MOVIE: What Just Happened

Rating: Mostly boring, lots of emotional sadness, some funny parts
Viewed: Friday, Nov. 21
Crossroads by myself
Rotten Tomato Rating: 51%
Mine: About 40%
EW: B cag: C-
Genre: Comedy, dry comedy, if a sad life is funny...
Released: 10/17/08 (about a month ago)
R (1 hr. 47 min)
Directed by: Barry Levinson
Robert DeNiro, Sean & Robin Wright Penn,

I really wanted to like this movie. But it was slow and boring,.. and sad. I changed position in my seat a dozen times. DeNiro plays a getting-older movie producer. Nothing seems to be going right for him, either in his personal life or his professional one. Trying to be a good dad to his kids from two marriages, proably paying huge alimonies for two huge houses, drugged-out writer/directors and spoiled leading men, constant phone calls, If he could only let out his feelings, but he keeps everything all bortled up inside. I left the theater feeling really sad. There WERE some good laugh-out-loud places, but not enough to redeem the overwhelming sadness for this life. It makes you SO appreciate the one you've got!

Friday, November 21, 2008

My Baby - Jeanette Winter

For: Preschoolers
Published: 2001
Rating: 5
Read: Today
Endpapers: Deep lavender

There are THREE reasons why this book is a "5" for me (the illustrations, the bogolan cloth, the great author). And there are THREE different reasons to read it:

One: The story. Nakunte learns the art of painting bogolan cloth from her mother. Years later she paints a special cloth for her baby that will come when the rains come. As she paints, she speaks of all the creatures that live in her African village.

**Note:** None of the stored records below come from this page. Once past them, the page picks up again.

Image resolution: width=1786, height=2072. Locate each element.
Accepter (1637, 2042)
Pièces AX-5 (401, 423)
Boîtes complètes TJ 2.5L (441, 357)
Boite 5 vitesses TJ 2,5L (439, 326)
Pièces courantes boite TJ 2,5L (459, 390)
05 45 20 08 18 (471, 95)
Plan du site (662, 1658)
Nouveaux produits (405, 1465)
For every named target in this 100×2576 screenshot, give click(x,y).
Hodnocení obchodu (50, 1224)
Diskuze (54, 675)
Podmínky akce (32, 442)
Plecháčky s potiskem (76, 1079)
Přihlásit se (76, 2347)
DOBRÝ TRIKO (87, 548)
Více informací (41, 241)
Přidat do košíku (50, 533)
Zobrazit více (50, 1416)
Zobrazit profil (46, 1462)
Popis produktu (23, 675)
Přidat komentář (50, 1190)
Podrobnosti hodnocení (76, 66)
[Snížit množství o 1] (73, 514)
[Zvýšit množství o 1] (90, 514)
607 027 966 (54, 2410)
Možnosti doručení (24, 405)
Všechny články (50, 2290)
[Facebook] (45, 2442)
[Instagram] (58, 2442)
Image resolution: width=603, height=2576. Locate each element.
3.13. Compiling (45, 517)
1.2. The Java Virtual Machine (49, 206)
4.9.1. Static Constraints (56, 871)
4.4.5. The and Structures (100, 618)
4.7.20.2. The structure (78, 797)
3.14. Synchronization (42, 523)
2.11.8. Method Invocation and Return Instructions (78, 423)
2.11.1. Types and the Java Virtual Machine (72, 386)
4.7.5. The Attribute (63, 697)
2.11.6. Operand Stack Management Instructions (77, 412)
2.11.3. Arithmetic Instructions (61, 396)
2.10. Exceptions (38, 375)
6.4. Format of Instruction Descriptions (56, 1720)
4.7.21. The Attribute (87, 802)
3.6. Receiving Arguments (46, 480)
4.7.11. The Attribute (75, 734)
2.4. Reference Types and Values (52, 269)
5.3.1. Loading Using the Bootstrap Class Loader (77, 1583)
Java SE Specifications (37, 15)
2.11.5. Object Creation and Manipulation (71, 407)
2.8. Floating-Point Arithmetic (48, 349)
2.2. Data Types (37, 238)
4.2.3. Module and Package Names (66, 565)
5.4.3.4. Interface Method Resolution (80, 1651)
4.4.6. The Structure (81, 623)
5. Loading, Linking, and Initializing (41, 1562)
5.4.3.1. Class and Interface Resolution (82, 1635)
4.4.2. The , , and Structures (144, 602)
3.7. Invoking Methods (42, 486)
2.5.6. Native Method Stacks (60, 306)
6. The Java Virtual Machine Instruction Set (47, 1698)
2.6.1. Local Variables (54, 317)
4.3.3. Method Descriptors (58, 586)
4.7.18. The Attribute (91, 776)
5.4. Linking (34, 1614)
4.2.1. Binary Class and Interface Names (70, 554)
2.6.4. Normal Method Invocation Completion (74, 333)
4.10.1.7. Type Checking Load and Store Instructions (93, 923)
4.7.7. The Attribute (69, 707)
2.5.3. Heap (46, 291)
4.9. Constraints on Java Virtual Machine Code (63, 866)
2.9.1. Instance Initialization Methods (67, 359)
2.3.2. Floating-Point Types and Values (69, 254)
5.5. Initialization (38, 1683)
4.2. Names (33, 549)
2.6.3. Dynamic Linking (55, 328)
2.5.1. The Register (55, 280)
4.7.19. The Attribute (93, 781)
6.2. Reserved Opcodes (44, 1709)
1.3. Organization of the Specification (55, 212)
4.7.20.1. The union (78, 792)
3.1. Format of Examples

Two: The culture. Mali, Africa. You get a feel for the place.

Three: The painting of the cloth. I have some of this beautiful black cloth, myself. To see how it starts with white cloth, then specially prepared mud is painted on, leaving the lovely white design, is a treat.

I love the folky feel to Jeanette Winter's illustrations. I love all the clever touches she includes. When, as a young adult, Nakunte begins her painting, the borders of the illustration become strips of the bogolan cloth she's working on. The colors are bright and cheerful, different colored borders on each and every page, with very little white. And, Ms. Winter is a lyrical writer: "Listen, my baby, do you hear mama crocodile creeping across the savanna on her short legs? Will she find the water she is looking for?"

I've always enjoyed Jeanette Winter's illustration...it's time to collect a few of her books, I think!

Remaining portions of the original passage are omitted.